A polycentric historiography of psychology would have to explore the historical
dependence of the categories and procedures of scientific psychology on
culturally embedded beliefs and on local forms of institutionalized practice
(Danziger, 1997). This is likely to reinforce existing trends in the direction
of a less autocratic, more self-reflective, form of disciplinary practice. But
localization is only one side of the historical process. The other side involves
the interaction of centres and the consequent emergence of common understandings
as well as renewed differentiation. In the past, certain locally generated
categories of psychological discourse were often regarded as the only true
descriptions of the universal attributes of a timeless "human nature". Insofar
as they were built into the ahistorical methodology of so-called "cross-cultural
psychology" they were immune to empirical refutation. A different approach to
the history of psychology, however, offers the possibility of another
perspective on the question of the universality of psychological phenomena.

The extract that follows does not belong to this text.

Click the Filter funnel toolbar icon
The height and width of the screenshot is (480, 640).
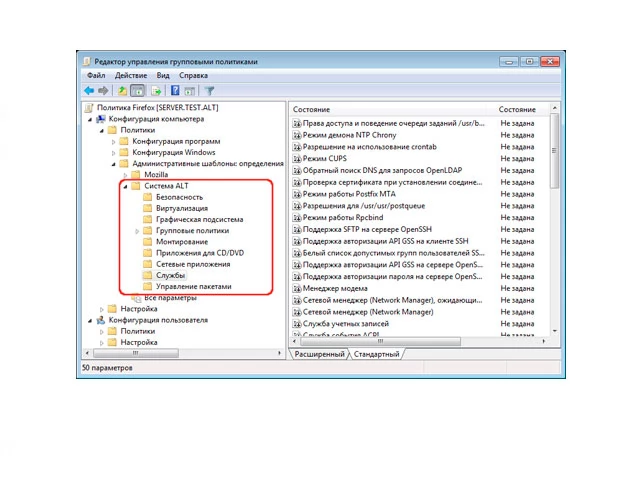point(209,90)
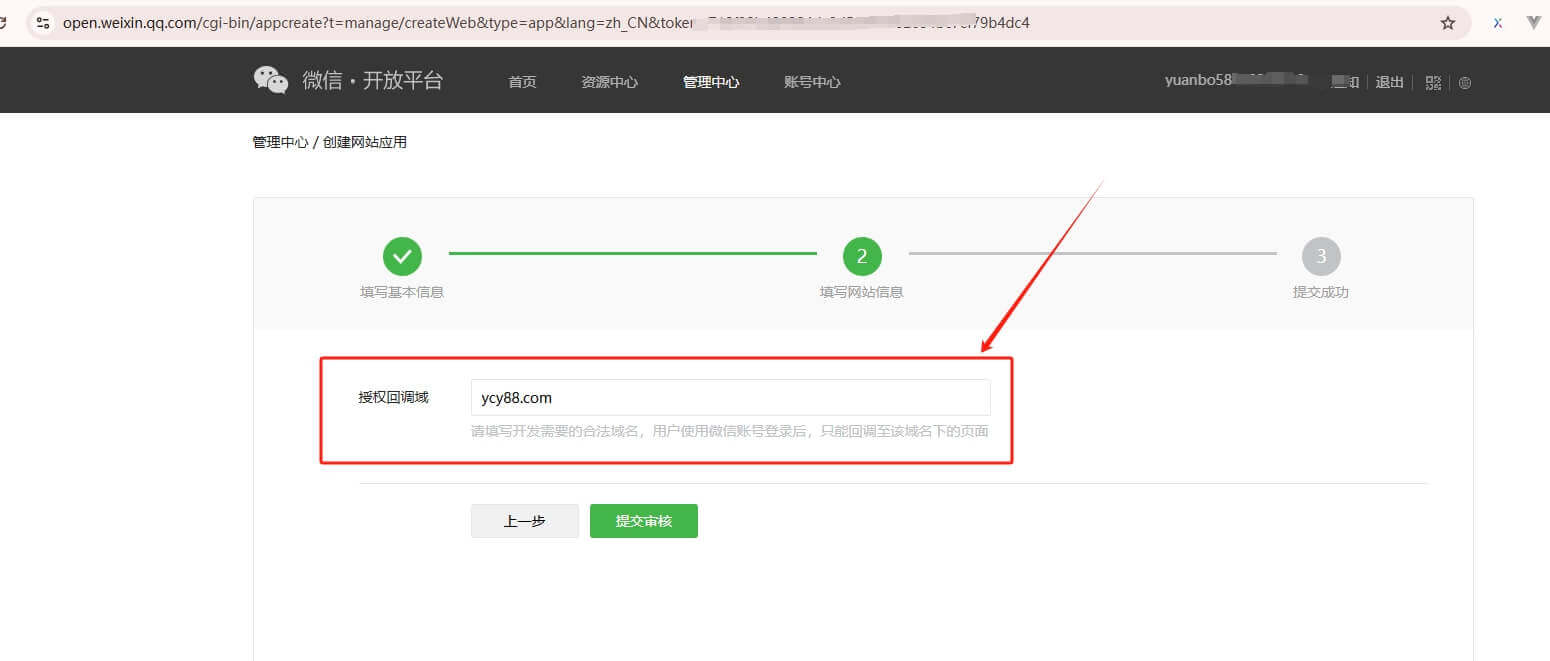
Task: Click the step 2 green circle
Action: pyautogui.click(x=862, y=257)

Though it is wrong to begin by taking such universality for granted, one could
treat it as one possible outcome of specific historical conditions that are open
to investigation. "Trans-social meanings emerge not as a result of
methodological tricks, but of a real historical process" (Stompka, 1990). Modern
psychology, with its universalizing categories and methods, might well be
accorded a significant role in this process. The new historiography is well
placed to investigate such questions.
Thus, the turn away from a unifocal linear history to a socially contextualized polycentric history is not a matter of interest only to antiquarians. It entails an enhanced link between historical reflection and current practice and will move the self-definition of the discipline much closer to the socio-historical rather than the natural sciences. Ultimately, this involves a long overdue historicizing of psychological knowledge.